I have never been able to find any sound reason why we should deliberately drink a certain number of glasses of water a day just because somebody has arbitrarily decided that we require that much water. I know of no sound reason why we should take water in the absence of real physiological need for water, as expressed in genuine thirst. I am fully convinced from my own observations and experiments that there are many people who are injuring themselves by drinking too much water.
Dr. Trall severely condemned the "indiscriminate practice of large water-drinking" and said, "I have seen not a little mischief result from it." Drs. Shew, Cully, Johnson, Wilson and Rausse, of the hydropathic school, severely and justly repudiated the extravagant recommendation of large water-drinking contained in many works on water-cure. Dr. Tilden, though, like the author, once an advocate of much water-drinking, has for several years past condemned the practice. The late Dr. Lindlahr did not favor the practice.
Shall we, then, affirm that all the water should be taken that instinct calls for? If so, how much does instinct call for? What is an instinctive call for water? How much of our present thirst is due to habit? How much to irritation? What part is normal? Is an abnormal thirst any better guide than an abnormal appetite?

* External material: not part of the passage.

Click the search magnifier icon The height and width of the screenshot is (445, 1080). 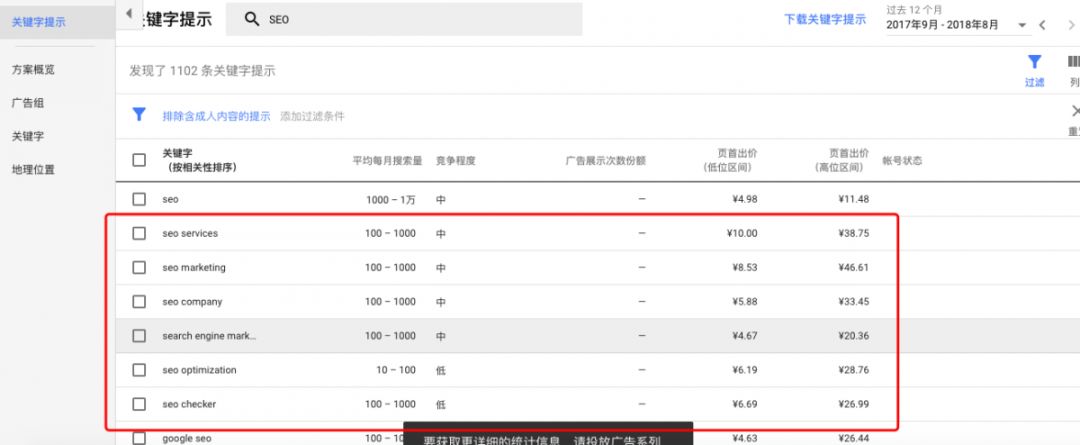coord(251,19)
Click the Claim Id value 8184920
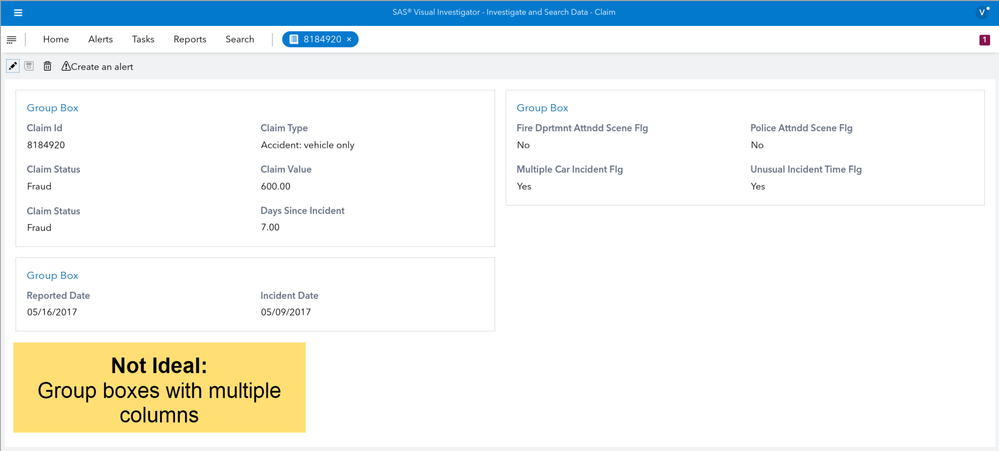Screen dimensions: 999x451 tap(46, 145)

Water drinking can become a habit like any other thing we do. Those who cultivate drinking large quantities of water will feel a "need" for much water. On the other hand, eating salt, spices, condiments, greasy dishes, concentrated foods, meats, eggs, cheese, sugar, starches, etc., creates an irritation that is usually mistaken for thirst. But water will not ally such a "thirst." One may inundate his stomach with water every five minutes and still be "thirsty." If he will refrain from drinking he will find that his supposed thirst will be satisfied much sooner. It is argued that people turn to strong drink because water will not allay such "thirst." Perhaps it is often true. If the supposed thirst is endured it will be satisfied with the normal secretions and this almost irresistable desire for water will pass away. On the other hand, if water is taken, these secretions are not used to allay the "thirst," while the water, upon leaving the stomach, carries the secretions that are there along with it.

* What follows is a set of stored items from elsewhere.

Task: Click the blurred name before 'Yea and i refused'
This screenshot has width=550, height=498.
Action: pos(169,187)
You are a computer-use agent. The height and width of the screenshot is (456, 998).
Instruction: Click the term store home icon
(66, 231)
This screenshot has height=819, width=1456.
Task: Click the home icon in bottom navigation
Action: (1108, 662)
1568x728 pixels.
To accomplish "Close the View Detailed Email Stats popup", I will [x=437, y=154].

Those who seek to do the body's work for it and are afraid of letting it do its own work in its own way will object to permitting these secretions to be used for this purpose and will maintain that it robs the system of that much water. The objection is unsound from first to last. The secretions can satisfy the "thirst" while water will not. Besides this the secretions will prevent putrefaction and fermentation in the digestive tract while water will favor these very processes. Lastly, the secretions are not lost to the body, but are reabsorbed.
Would we say to the glutton: Eat all your appetite calls for; or to the satyr and nymphomaniac; Indulge as much as your desires command? If not, then, why shall we say to the man of perverted thirst: Drink all your thirst calls for? Such advise could be beneficial only where thirst is normal.
How much should one drink? I don't know. How much should one eat, or breathe, or sleep? You answer--"All that nature calls for." Suppose we say the same in regard to water drinking--how much does nature call for? This will depend on a number of circumstances and conditions, such as; the amount and character of food eaten, amount and character of work performed, climate, age, sex, etc.
No hard and fast rules can be set down in this matter. The intelligent person will not attempt it. It is often stated that our bodies require a certain minimum of water daily. This is doubtless true, but it by no means follows that we should always drink this amount. We may get two-thirds or all of this amount in our diet.